[Exercise]
Starting with the line that contains "Click the 일자 column header" and stopping after the line that contains "The width and", copy the entries below exactly. Include nothing else.

═════ Data records

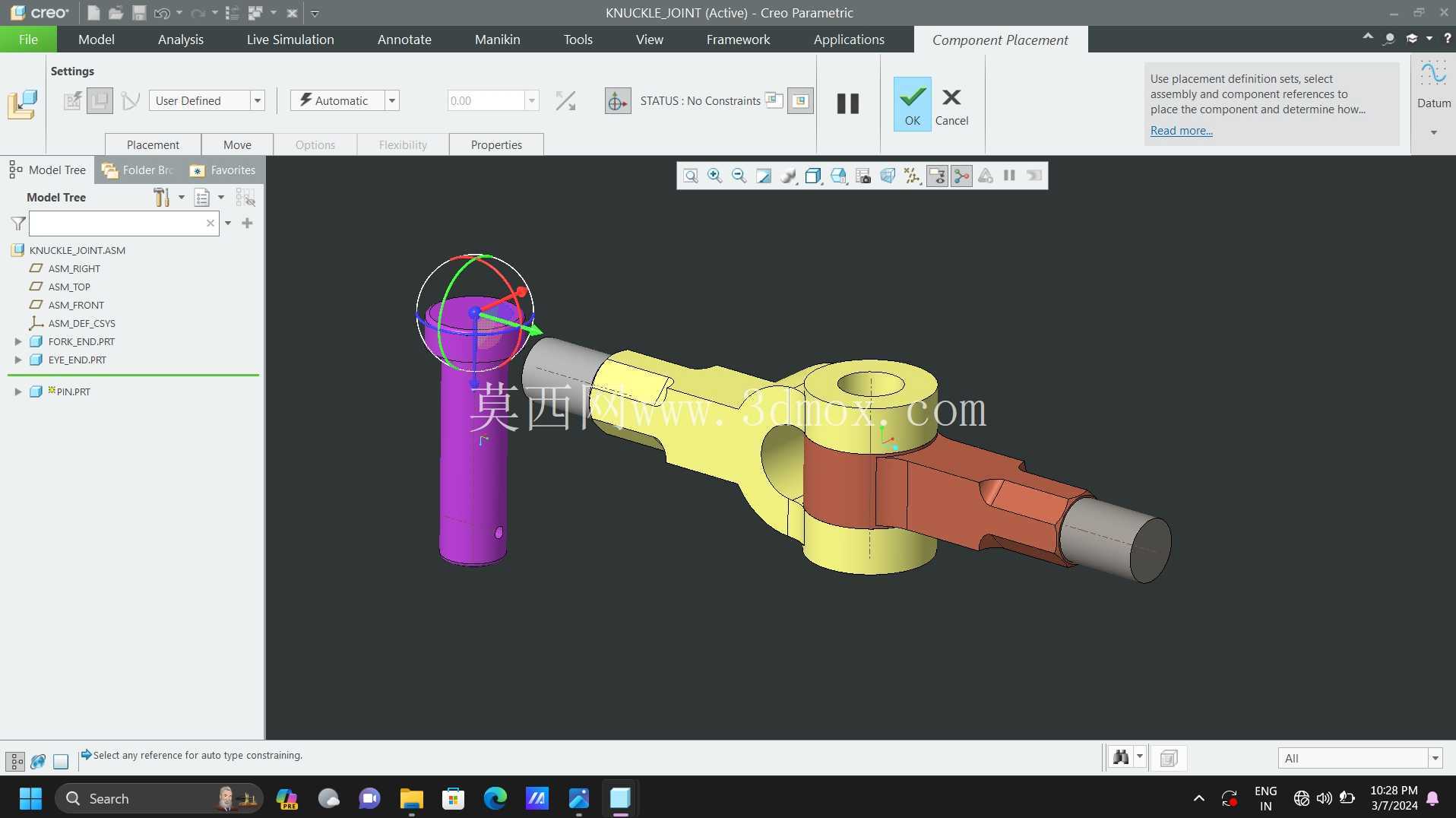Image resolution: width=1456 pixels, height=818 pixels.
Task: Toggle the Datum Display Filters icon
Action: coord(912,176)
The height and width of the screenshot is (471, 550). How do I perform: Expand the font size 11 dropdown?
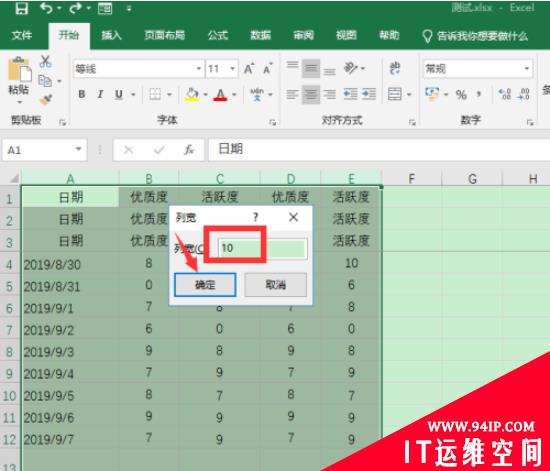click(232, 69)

══════════
═════ Data records

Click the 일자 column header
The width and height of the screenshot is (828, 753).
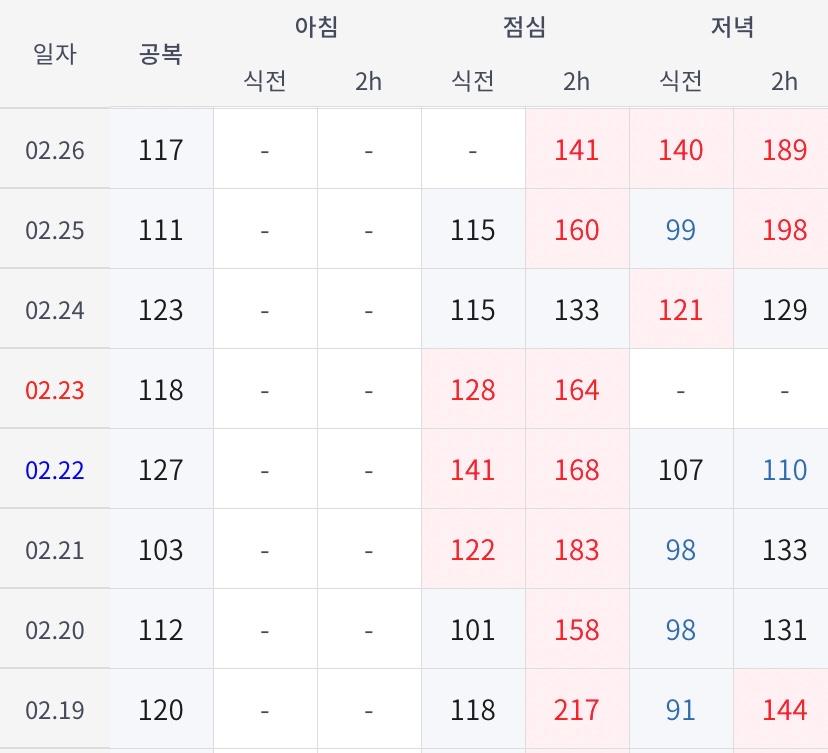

══════════

[Completed exercise]
Click the 일자 column header
The width and height of the screenshot is (828, 753).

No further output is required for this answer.